Ik voelde een enorme kracht in dat koppie van haar, het was echt fysiek voelbaar. Ik moest zelf ook kracht zetten om haar goed vast te blijven houden. Maar dat was wel goed. Dat hield mij bij de les.   

Lichttouwtje

Ik ben in het ouderlijk huis. Ik loop naar boven, naar beneden, naar boven. Mijn vriendinnetjes spelen bij mij thuis. Ik heb het druk met spullen heen en weer sjouwen. Misschien een serviesje, met kinderthee, zoiets. 

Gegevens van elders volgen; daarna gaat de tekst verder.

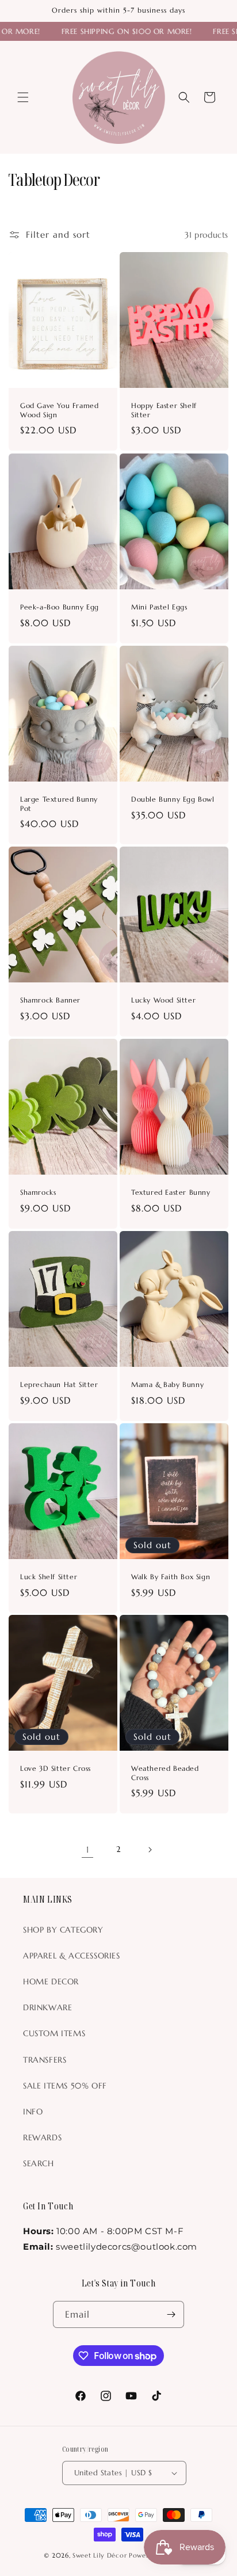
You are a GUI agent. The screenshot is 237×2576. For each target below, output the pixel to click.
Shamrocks (38, 1192)
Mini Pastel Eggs (159, 607)
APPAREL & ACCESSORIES (71, 1955)
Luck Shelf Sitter (48, 1576)
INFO (33, 2111)
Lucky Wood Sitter (163, 1000)
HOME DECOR (51, 1981)
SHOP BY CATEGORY (63, 1930)
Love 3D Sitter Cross (55, 1769)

Op mijn kamertje zit mijn ene vriendinnetje. Ze maakt zichzelf onzichtbaar. Ze is dan niet meer in deze wereld. Het is alsof ze aan een lichttouwtje trekt, en dat ze er dan niet meer is. Zoals ook bij Tita Tovenaar. Ik schrik er wel van, want ik weet niet of ze nu dood is of niet. En heeft ze zichzelf dan dood gemaakt? Hoe moet ik dat zien? Ik vertel het aan mijn andere vriendinnetje, en ook nog aan een aantal andere mensen. Ik vind het raar dat we allemaal niet emotioneel aangeslagen zijn. 

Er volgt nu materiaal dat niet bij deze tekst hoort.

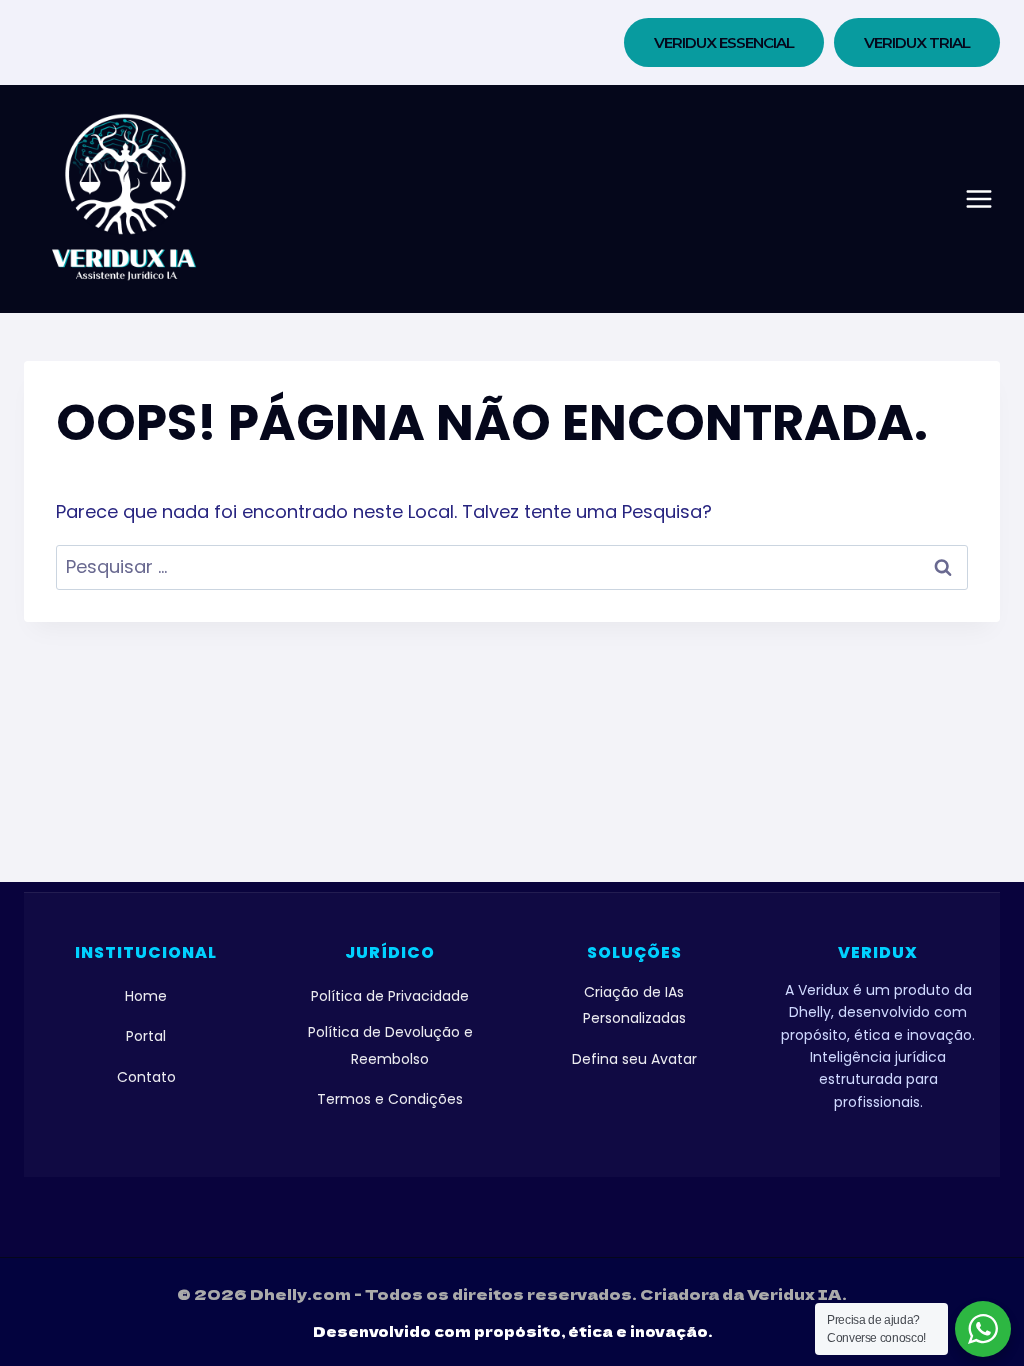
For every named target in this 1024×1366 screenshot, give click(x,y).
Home (146, 996)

Als ik dan weer van beneden naar mijn kamertje ga, zie ik daar mijn vriendinnetje, terwijl ze dus al 'overgegaan is'. Ik zeg dat we niet begrijpen wat er gebeurd is, en hoe ze dat dan gedaan heeft. Oh zegt ze, ik heb gewoon de computer aan gezet en ergens aan een touwtje getrokken, dat vast zat aan het toetsenbord. Het is een oude computer, zoals de eerste computers van vroeger. 

Ik vind het maar raar allemaal. Maar ik ben ook wel blij dat ik mij dus blijkbaar niet zo'n zorgen hoef te maken, omdat ze dat zelf ook niet doet. Toch ben ik er ook niet helemaal gerust op....

dinsdag 12 januari 2021

Droomfragmenten

Meerdere droomfragmenten, die zeker wel de moeite waard zijn om te vermelden. Te beginnen met de droom van vannacht, en dan wat dromen van eerder....

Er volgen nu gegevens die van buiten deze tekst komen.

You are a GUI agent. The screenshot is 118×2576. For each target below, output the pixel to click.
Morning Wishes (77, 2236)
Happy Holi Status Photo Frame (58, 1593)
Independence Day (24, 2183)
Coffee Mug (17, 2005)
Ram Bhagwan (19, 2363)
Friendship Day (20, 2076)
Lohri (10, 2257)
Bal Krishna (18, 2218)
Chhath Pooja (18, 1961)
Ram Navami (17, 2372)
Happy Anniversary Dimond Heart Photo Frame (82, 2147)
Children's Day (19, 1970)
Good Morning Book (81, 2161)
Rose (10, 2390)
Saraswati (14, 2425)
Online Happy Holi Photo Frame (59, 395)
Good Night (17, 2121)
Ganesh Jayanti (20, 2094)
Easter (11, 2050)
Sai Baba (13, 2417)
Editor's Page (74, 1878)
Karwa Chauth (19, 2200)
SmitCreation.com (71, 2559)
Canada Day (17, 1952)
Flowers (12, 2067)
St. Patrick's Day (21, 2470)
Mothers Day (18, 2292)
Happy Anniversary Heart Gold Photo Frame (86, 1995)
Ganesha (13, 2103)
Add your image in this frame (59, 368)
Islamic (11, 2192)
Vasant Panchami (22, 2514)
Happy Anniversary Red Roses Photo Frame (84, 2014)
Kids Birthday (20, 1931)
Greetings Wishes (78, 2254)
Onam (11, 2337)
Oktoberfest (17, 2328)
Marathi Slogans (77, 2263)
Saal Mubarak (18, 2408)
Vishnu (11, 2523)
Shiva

Vannacht droomde ik van de school. Ik begeleidde de jonge kinderen naar buiten. Ze moesten nog even hun jas of trui aandoen. De jassen/truien pasten niet, waren te klein, of niet gemaakt voor het postuur van het kind. Het matchte niet. Het deed ook wel denken aan mijn poppenkleertjes van vroeger: baby's passen ook niet in poppenkleertjes. De directeur zei dat ze wel even eerst hun jassen en truien aan moesten doen. Ik zei dat deze niet pasten, en dat de kinderen er zelf wel voor zouden zorgen dat ze de juiste jas of trui aan zouden doen. Daar vertrouwde ik op, want ik kende hen. De directeur bleef echter proberen, dus er ontstond nu een soort patstelling. Ik vond het een beetje gênant om te zeggen dat het geen zin had om hiermee door te gaan. Blijkbaar was dit in de droom een herinnering van mij. Dus niet een echte herinnering, maar wel een herinnering in het verhaal van de droom. Dus er ontstond een grappige constructie: ik hoorde mijn gedachten hardop, en die zeiden dat ik nu iets meemaakte wat ik al eerder had meegemaakt, dus dat het eigenlijk niet helemaal echt was, omdat ik de gebeurtenis die ik mij herinnerde letterlijk opnieuw beleefde, dus niet de herinnering, maar echt de gebeurtenis zelf. Dus ik dacht in mijn droom eerst dat het niet echt was, en dat ik dit droomde, dat dit al eerder gebeurd was. Maar toen ik wakker werd dacht ik nee hoor, dit is niet eerder gebeurd. Dus het was een gebeurtenis uit mijn droomverhalen van eerder, die nu opnieuw beleefd was. Dat was wel een bijzondere gewaarwording.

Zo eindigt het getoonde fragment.